As a context for describing string manipulation functions, consider the program featured in Figures 5.10 and 5.11. This program allows the user to enter a phrase into a text box and converts the phrase into a bogus form of Latin.

Click To expand
Figure 5.10: The pigify program lets the user type some text into a text area.
Click To expand
Figure 5.11: The program translates immortal prose into incredible silliness.
HINT?

If you're not familiar with pig Latin, it's a silly kid's game. Essentially, you take the first letter of each word, move it to the end of the word, and add" ay." If the word begins with a vowel, simply end the word with" way."

The pigify program will use a number of string functions to manipulate the text.

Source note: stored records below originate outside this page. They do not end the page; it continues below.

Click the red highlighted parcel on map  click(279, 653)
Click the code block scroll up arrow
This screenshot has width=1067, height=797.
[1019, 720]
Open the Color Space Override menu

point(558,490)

<!doctype html public "-//W3C//DTD HTML 4.0 //EN">
<html>
<head>
       <title>Pig Latin Generator</title>
</head>
<body>
<h1>Pig Latin Generator</h1>
<?
if ($inputString == NULL){
  print <<<HERE
  <form>
  <textarea name = "inputString"
            rows = 20
            cols = 40></textarea>
   <input type = "submit"
          value = "pigify">
   </form>

HERE;
} else {
  //there is a value, so we'll deal with it

  //break phrase into array
  $words = split(" ", $inputString);
  foreach ($words as $theWord){
    $theWord = rtrim($theWord);
    $firstLetter = substr($theWord, 0, 1);
    $restOfWord = substr($theWord, 1, strlen($theWord));
    //print "$firstLetter) $restOfWord <br> \n";
    if (strstr("aeiouAEIOU", $firstLetter)){
      //it's a vowel
      $newWord = $theWord . "way";
    } else {
      //it's a consonant
      $newWord = $restOfWord . $firstLetter . "ay";
    } // end if
    $newPhrase = $newPhrase . $newWord . " ";
  } // end foreach
  print $newPhrase;

} // end if

?>


</body>
</html>

Building the Form

This program uses a PHP page to create an input form and to respond directly to the input. It begins by looking for the existence of the $inputString variable. This variable will not exist the first time the user gets to the page. In this situation, the program will build the appropriate HTML page and await user input. After the user hits the Submit button, the program will run again, but this time there will be a value in the $inputString variable. The rest of the program uses string manipulation functions to create a pig Latin version of the input string.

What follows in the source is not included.